Un exemple : En janvier, Pfizer a annoncé qu'il rejoignait Covax, s'engageant à fournir 40 millions de doses à un prix non lucratif. À la mi-mai, selon les recherches du NYT, seulement 1,25 million de ces doses avaient été expédiées, soit moins que ce que Pfizer produit en une seule journée.

Fondamentalement, il existe deux problèmes qui empêchent de combler le déficit vaccinal mondial : Les matières premières nécessaires à la fabrication sont rares, et les fabricants de vaccins comme de matériaux s'accrochent à leurs brevets. Ces deux facteurs empêchent une augmentation rapide de la production. Et ce alors que la demande mondiale de vaccins pour des rappels ou des vaccins adaptés à de nouvelles variantes risque d'augmenter massivement.

Biden achète 500 millions de doses Biontech pour les pays en développement

Joe Biden a réagi. Peu avant son départ pour l'Europe, le président américain a annoncé qu'il dévoilerait bientôt un plan mondial de vaccination contre le Covid-19. Selon les médias américains, le gouvernement américain a acheté à Pfizer/Biontech 500 millions de doses de vaccin à cette fin, qu'il prévoit de distribuer à une centaine de pays au cours des deux prochaines années. Le plan prévoit apparemment la distribution de 200 millions de doses dès cette année, et de 300 millions l'année prochaine.

Au début du mois de mai, Joe Biden avait déjà exprimé son soutien à une alliance de pays en développement et émergents, dirigée par l'Inde et l'Afrique du Sud, qui demande que la protection des brevets pour les vaccins contre le coronavirus soit levée pendant la pandémie.
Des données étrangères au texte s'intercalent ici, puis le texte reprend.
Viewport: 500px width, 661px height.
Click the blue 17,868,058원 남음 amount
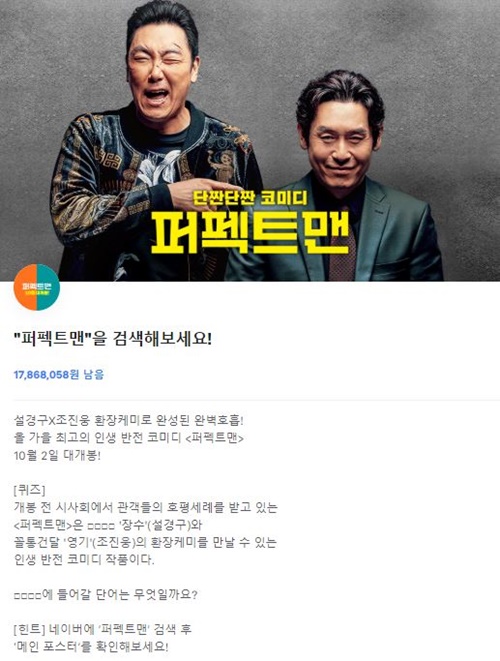[59, 374]
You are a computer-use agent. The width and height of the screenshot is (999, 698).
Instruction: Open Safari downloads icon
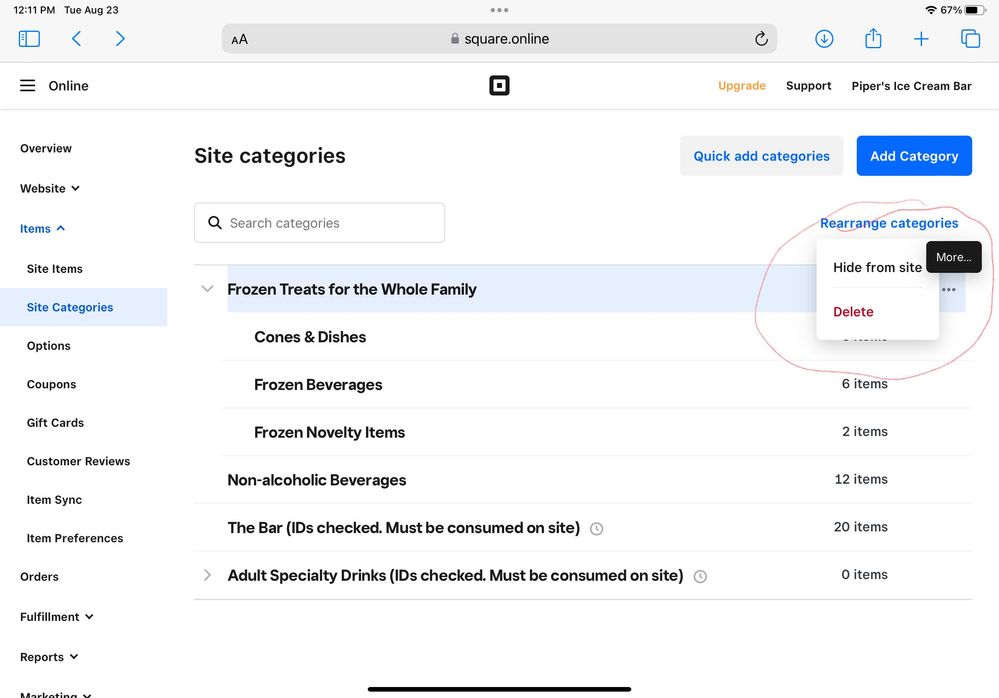(x=824, y=39)
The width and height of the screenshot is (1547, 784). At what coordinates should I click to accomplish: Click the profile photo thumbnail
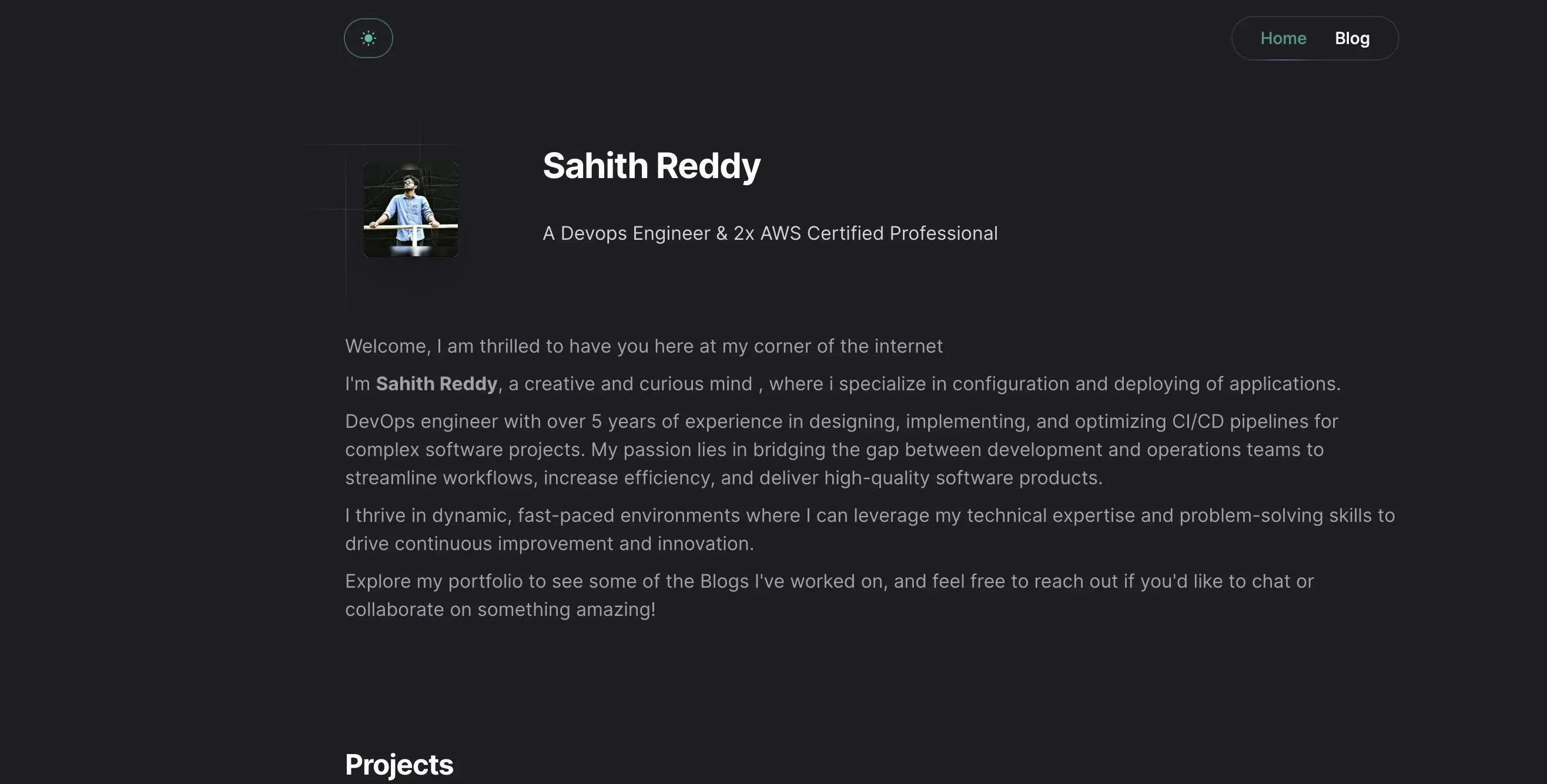[411, 209]
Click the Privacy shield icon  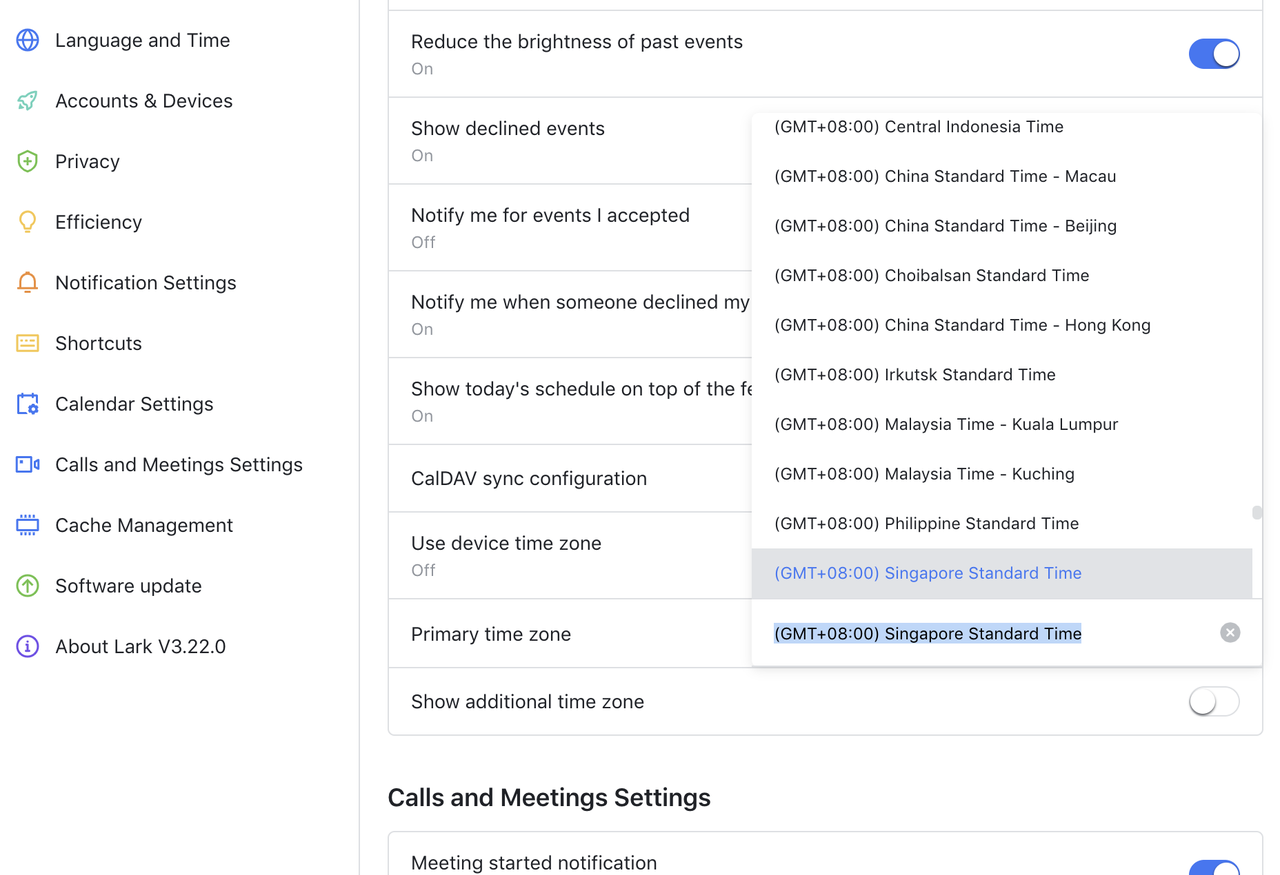pyautogui.click(x=28, y=161)
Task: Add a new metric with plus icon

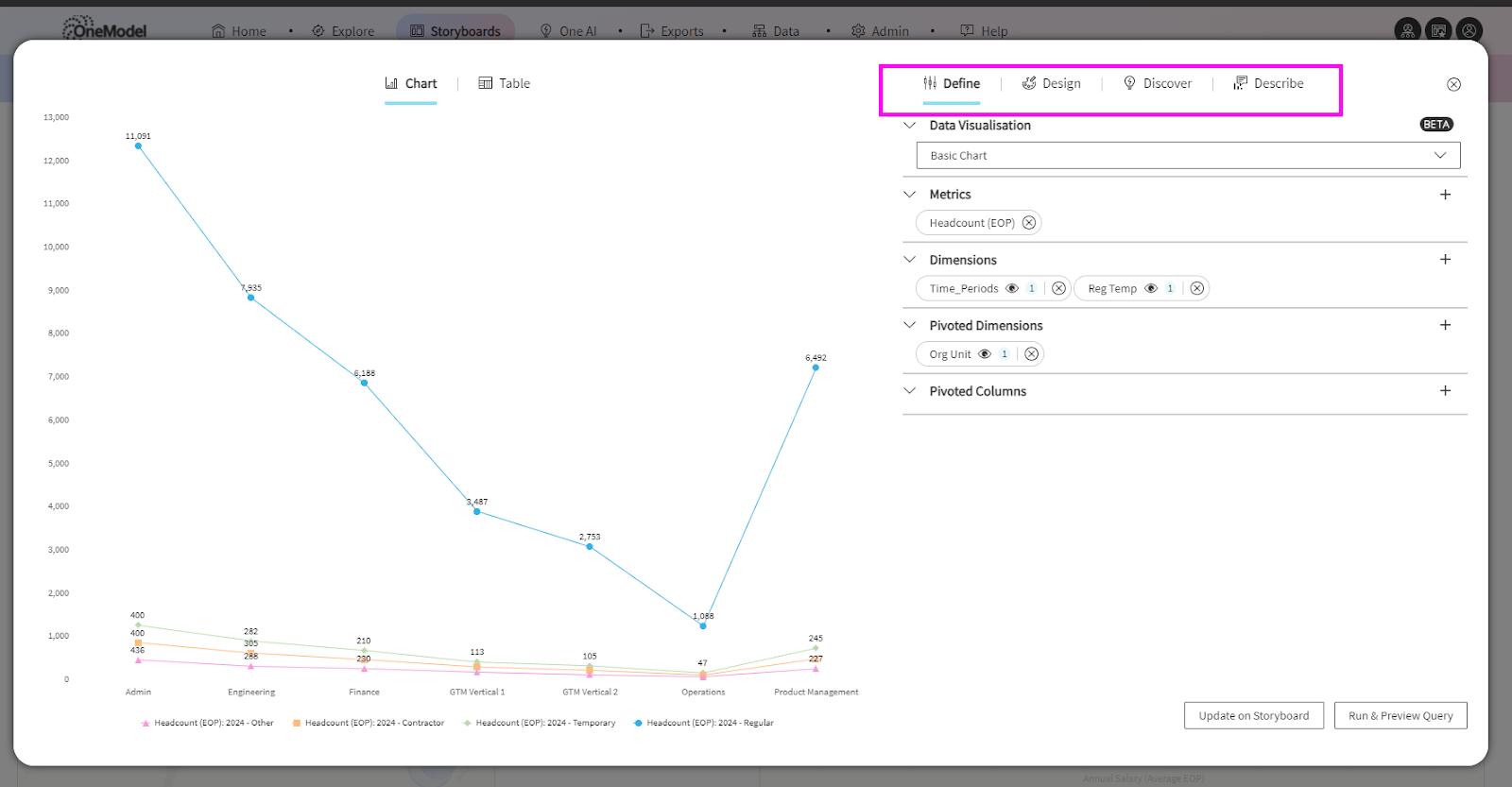Action: point(1445,195)
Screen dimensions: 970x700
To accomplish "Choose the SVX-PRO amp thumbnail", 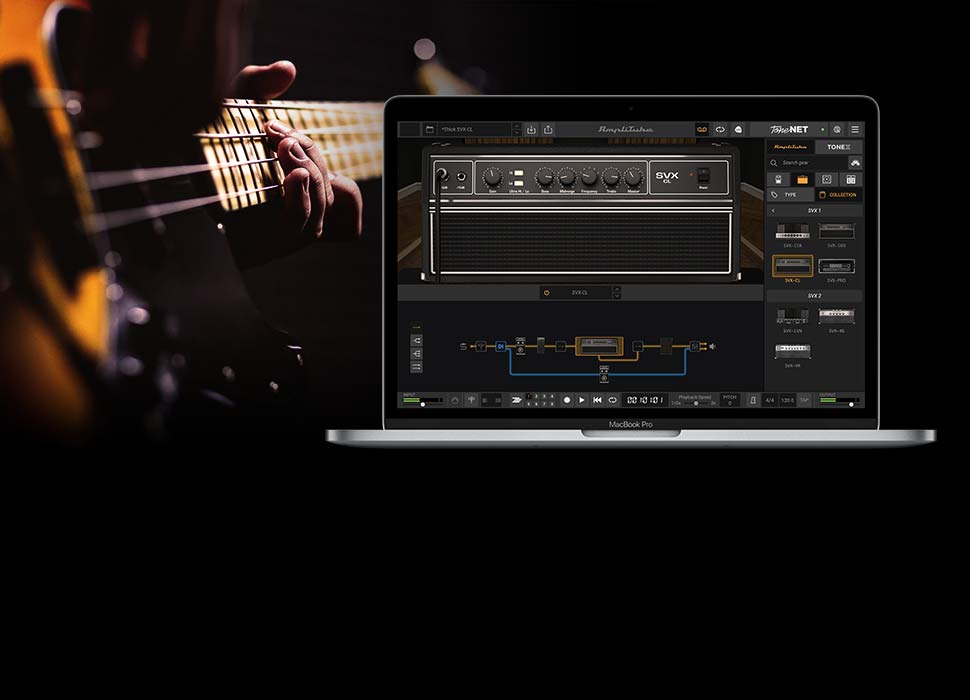I will click(837, 267).
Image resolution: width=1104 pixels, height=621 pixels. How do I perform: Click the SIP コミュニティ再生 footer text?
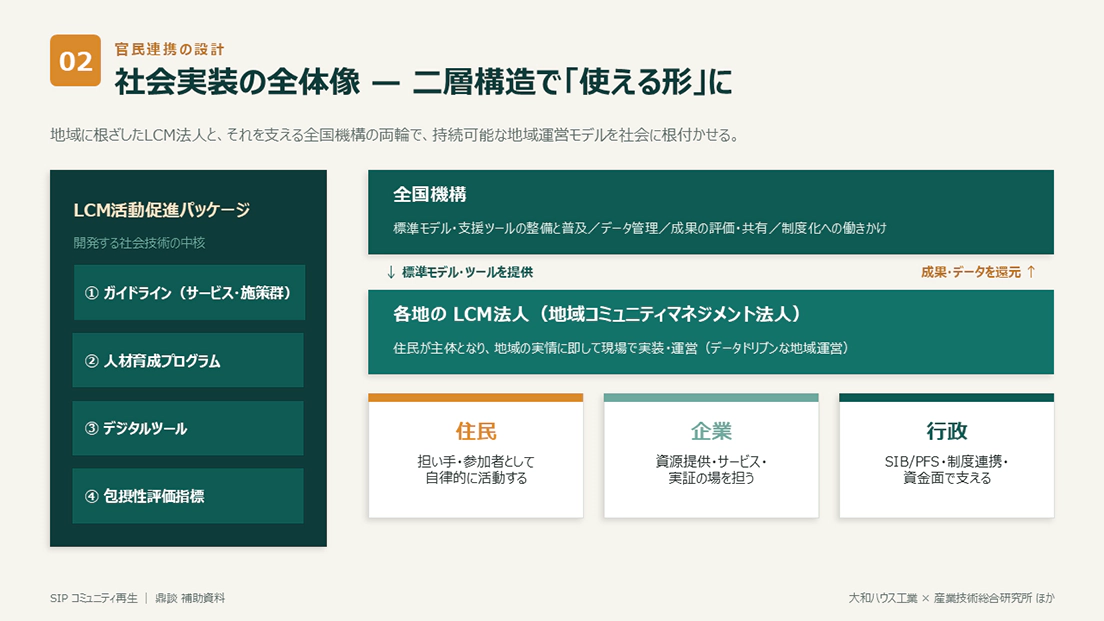tap(94, 598)
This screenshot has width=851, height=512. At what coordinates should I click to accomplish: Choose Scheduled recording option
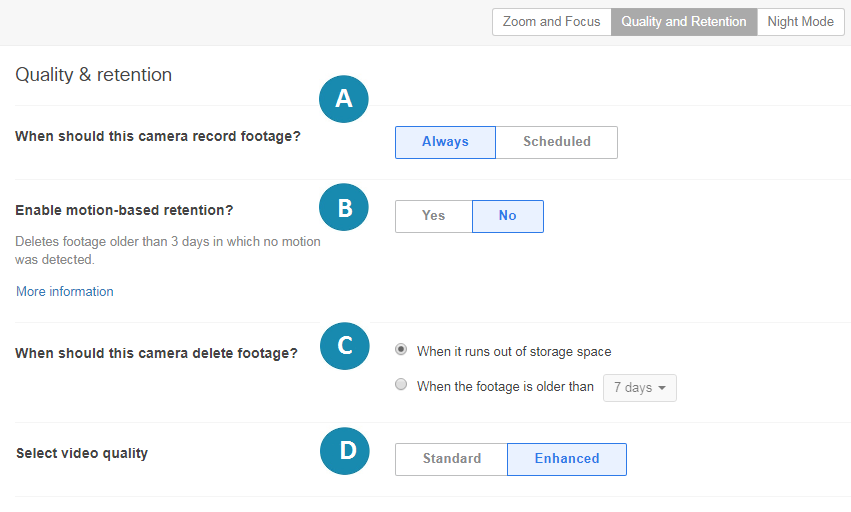point(556,142)
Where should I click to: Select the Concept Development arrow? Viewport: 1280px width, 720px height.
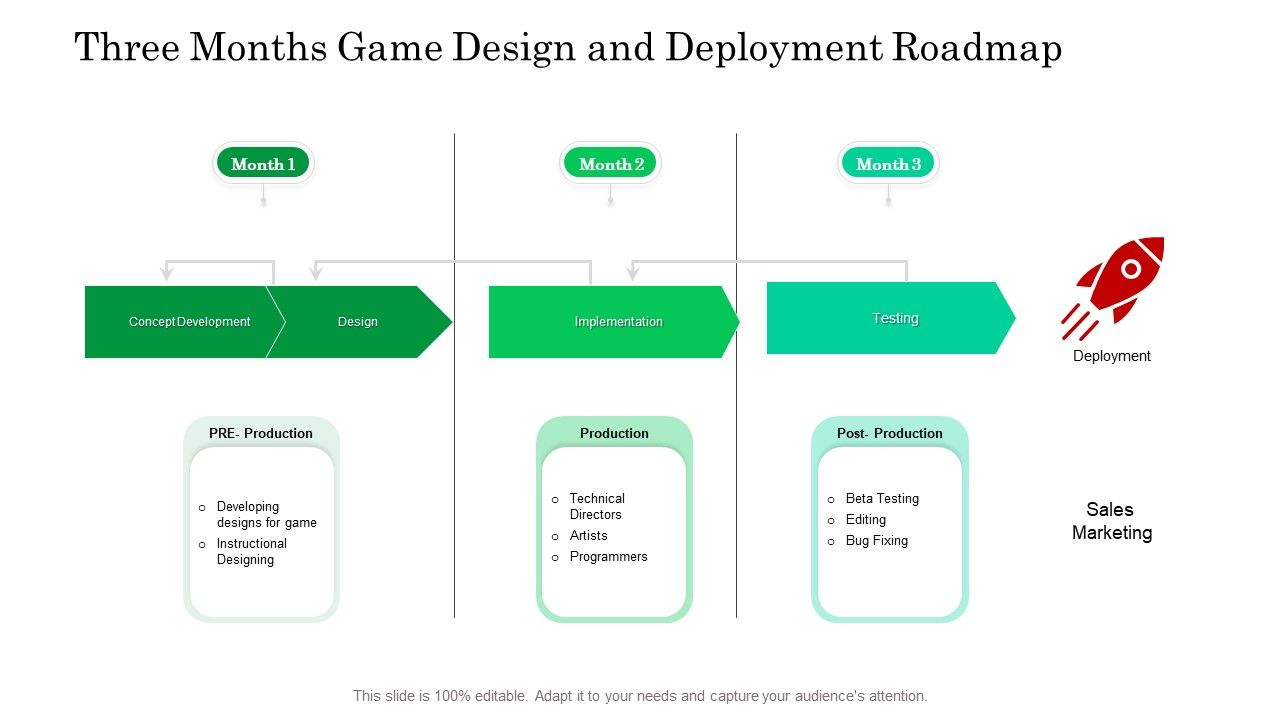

Selon un rapport de CNN, il n'a également pas exclu de partager ses propres vaccins directement avec la Corée du Nord - même si les responsables de son administration pensent que les Nord-Coréens ne sont pas actuellement disposés à coopérer avec les États-Unis.

La Suisse va céder 3 millions de doses à Astrazeneca

La Suisse veut également partager - mais «seulement» de l'Astrazeneca. Comme la Suisse s'appuie principalement sur les vaccins à ARNm de Biontech/Pfizer et Moderna, seule une partie relativement faible des 5,4 millions de doses commandées par Astrazeneca sera utilisée, même après l'approbation par Swissmedic. Le ministre de la Santé Alain Berset annonce vouloir donner trois millions de doses.

Ce qui risque bien de n'être qu'une goutte d'eau dans l'océan : l'Afrique compte plus de 1,3 milliard d'habitants, l'Asie plus de 4,6 milliards. Mais tant que la pandémie n'y est pas maîtrisée, les conséquences sanitaires, économiques et sociales resteront imprévisibles pour la Suisse. Peu importe la progression de la vaccination dans notre propre pays.